I bought a Dell Dimension 5150 PC (Processor Intel Pentium D 828 SL8CP) during June-06. Its been doing good and the only replacement i had was the power supply last year... 

Normally i keep my PC ON for days to gather... however, since last many months i felt that its making a loud noice, everytime when its been used for many hours... when i restart it it starts silently but then after a day or so it again start making that noise...

I was researching on such problem of noises, and i read that one should check if this is coming from processor fan or from hard disk - and that it can be possibly due to dust... So I thought i should give it a try and clean it up... 

I shutdown the PC, opened the box, and unscrew the heatsink on the processor... and i found thick dust layers... also as soon as the heat sink was out, i can also see the processor itself having quite a bit of dust... and has some sky-blue colored paste (similar to a wet paper).. so, i cleaned this all up... and also cleaned up the fan itself which was just near the heat sink (sidewise). I fixed everything as-is. I also confirmed that there is only one way to fix the processor in its socket (due to 2 notches it wont fix inside the socket any other way). 

Now comes the problem, i pushed the key, and the fan started, and it gets louder by time, but nothing is happening otherwise... i checked the keyboard lights - not initializing, monitor not getting any signals... Hard disk noise - none... 

Just to further check, i unscrew the heat sink and also got the processor out, and tries to start the pc - it started the fan this time, and the fan was so silent... which was not the case when it was blowing with the processor and heat sink in place.

i dont have any active warranty with Dell, so i am on my own. 

please help me fix this problem... any suggestions are welcomed...

Note... I am a tech guy (IT/software), and i have a laptop in addition to the problem desktop PC.

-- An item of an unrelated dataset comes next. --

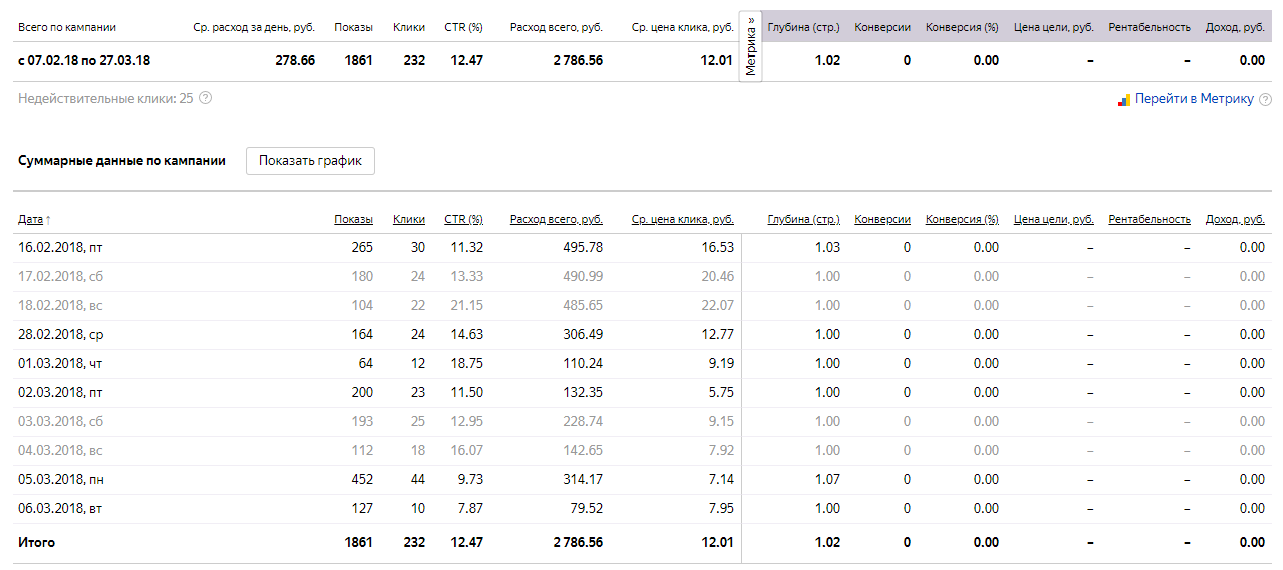Image resolution: width=1283 pixels, height=570 pixels.
Task: Select the 05.03.2018, пн date row
Action: [x=61, y=479]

thanks - i appreciate any help.


----------



## Cokeman73 (Nov 9, 2008)

Going by your post.
The blue paste you removed is thermal paste. This is a must have. It goes between the cpu & heatsink. Without it you can fry the cpu.
First thing you need to do is get some it's fairly cheap. It takes very little. If your not comfortable doing it. You can spend a little more & get a new heatsink with it already on it.
After that is done, check all cables & make sure you didn't knock anything loose. Power on see what it does at that point.


----------



## da2b2 (Nov 10, 2008)

Thanks, I will work on this and get back.


----------



## da2b2 (Nov 10, 2008)

Ok, I tried this with no luck. However, now the fan is not making that much noise.. but there is no initialization (not even for keyboard.. no beep..just fan..); I have also checked all wires and they are tight enough. Do let me know what you think...

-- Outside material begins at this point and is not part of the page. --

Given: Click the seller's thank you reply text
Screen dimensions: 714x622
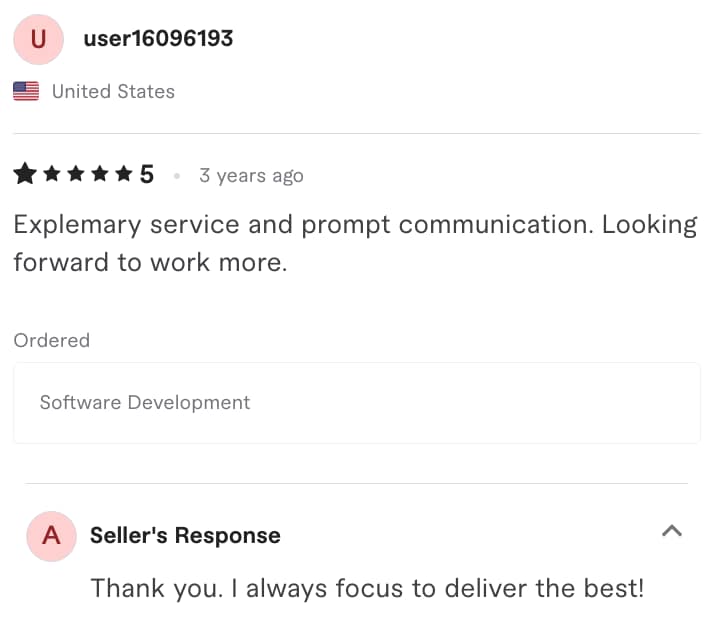Looking at the screenshot, I should (367, 587).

Here is the link for the image of my computer box...
http://picasaweb.google.com/joshigallery/ComputerBoxPhotos?authkey=KeZeNLbg-WM#5267248821047197906


----------



## stressfreesoul (Mar 17, 2008)

The fan will have slowly got louder as your PCs ambient internal temp got warmer. This is usually caused by dust and blocked venting. Once damage has occured from heat, it cannot be repaired.
From the complete lack of anything when you power up, it seems like one of the major components has died.
Dont try to turn it on again until you have bought and installed the thermal compound! Then....
Try resetting the CMOS (you do this by moving a jumper from pins 1-2 to 2-3, then back again after 20 seconds, you can usually find it near the battery that is mounted on the motherboard, make sure the PC is off at the power socket before doing this!)


----------



## da2b2 (Nov 10, 2008)

I tried resetting the CMOS as you instructed, still no luck, the computer is in same state. 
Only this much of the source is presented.